▶ EXERCISE OBJECTIVE
Write out the data below in full, please. Keep every character as given.

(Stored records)
====
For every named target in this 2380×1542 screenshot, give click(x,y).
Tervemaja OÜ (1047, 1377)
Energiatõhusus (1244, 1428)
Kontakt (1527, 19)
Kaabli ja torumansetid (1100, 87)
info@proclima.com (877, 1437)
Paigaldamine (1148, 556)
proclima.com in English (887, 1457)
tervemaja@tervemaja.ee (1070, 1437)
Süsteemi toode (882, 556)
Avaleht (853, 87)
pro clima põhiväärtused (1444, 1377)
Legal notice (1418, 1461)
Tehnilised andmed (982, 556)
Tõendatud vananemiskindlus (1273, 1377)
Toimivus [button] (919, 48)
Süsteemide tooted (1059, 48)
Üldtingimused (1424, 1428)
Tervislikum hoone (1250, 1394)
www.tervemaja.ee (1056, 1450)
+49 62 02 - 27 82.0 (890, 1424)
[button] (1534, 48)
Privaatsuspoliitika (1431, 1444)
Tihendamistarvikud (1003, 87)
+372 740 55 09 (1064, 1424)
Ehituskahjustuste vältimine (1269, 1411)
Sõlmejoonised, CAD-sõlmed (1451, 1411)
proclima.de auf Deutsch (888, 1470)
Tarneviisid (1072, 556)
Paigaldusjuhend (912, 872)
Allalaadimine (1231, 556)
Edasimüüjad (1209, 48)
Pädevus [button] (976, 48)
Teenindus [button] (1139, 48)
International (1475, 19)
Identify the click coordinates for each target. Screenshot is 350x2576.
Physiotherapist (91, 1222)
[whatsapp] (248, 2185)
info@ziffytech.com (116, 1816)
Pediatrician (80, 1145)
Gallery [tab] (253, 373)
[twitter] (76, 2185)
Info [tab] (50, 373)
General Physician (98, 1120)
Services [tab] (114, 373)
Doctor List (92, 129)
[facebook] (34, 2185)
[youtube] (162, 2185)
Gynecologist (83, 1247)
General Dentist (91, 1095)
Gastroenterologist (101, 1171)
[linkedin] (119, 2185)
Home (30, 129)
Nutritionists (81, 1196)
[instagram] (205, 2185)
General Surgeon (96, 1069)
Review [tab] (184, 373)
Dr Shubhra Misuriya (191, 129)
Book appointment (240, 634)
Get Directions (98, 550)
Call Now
====
▶ TASK RESPONSE
For every named target in this 2380×1542 screenshot, give click(x,y).
Tervemaja OÜ (1047, 1377)
Energiatõhusus (1244, 1428)
Kontakt (1527, 19)
Kaabli ja torumansetid (1100, 87)
info@proclima.com (877, 1437)
Paigaldamine (1148, 556)
proclima.com in English (887, 1457)
tervemaja@tervemaja.ee (1070, 1437)
Süsteemi toode (882, 556)
Avaleht (853, 87)
pro clima põhiväärtused (1444, 1377)
Legal notice (1418, 1461)
Tehnilised andmed (982, 556)
Tõendatud vananemiskindlus (1273, 1377)
Toimivus [button] (919, 48)
Süsteemide tooted (1059, 48)
Üldtingimused (1424, 1428)
Tervislikum hoone (1250, 1394)
www.tervemaja.ee (1056, 1450)
+49 62 02 - 27 82.0 (890, 1424)
[button] (1534, 48)
Privaatsuspoliitika (1431, 1444)
Tihendamistarvikud (1003, 87)
+372 740 55 09 (1064, 1424)
Ehituskahjustuste vältimine (1269, 1411)
Sõlmejoonised, CAD-sõlmed (1451, 1411)
proclima.de auf Deutsch (888, 1470)
Tarneviisid (1072, 556)
Paigaldusjuhend (912, 872)
Allalaadimine (1231, 556)
Edasimüüjad (1209, 48)
Pädevus [button] (976, 48)
Teenindus [button] (1139, 48)
International (1475, 19)
Identify the click coordinates for each target. Screenshot is 350x2576.
Physiotherapist (91, 1222)
[whatsapp] (248, 2185)
info@ziffytech.com (116, 1816)
Pediatrician (80, 1145)
Gallery [tab] (253, 373)
[twitter] (76, 2185)
Info [tab] (50, 373)
General Physician (98, 1120)
Services [tab] (114, 373)
Doctor List (92, 129)
[facebook] (34, 2185)
[youtube] (162, 2185)
Gynecologist (83, 1247)
General Dentist (91, 1095)
Gastroenterologist (101, 1171)
[linkedin] (119, 2185)
Home (30, 129)
Nutritionists (81, 1196)
[instagram] (205, 2185)
General Surgeon (96, 1069)
Review [tab] (184, 373)
Dr Shubhra Misuriya (191, 129)
Book appointment (240, 634)
Get Directions (98, 550)
Call Now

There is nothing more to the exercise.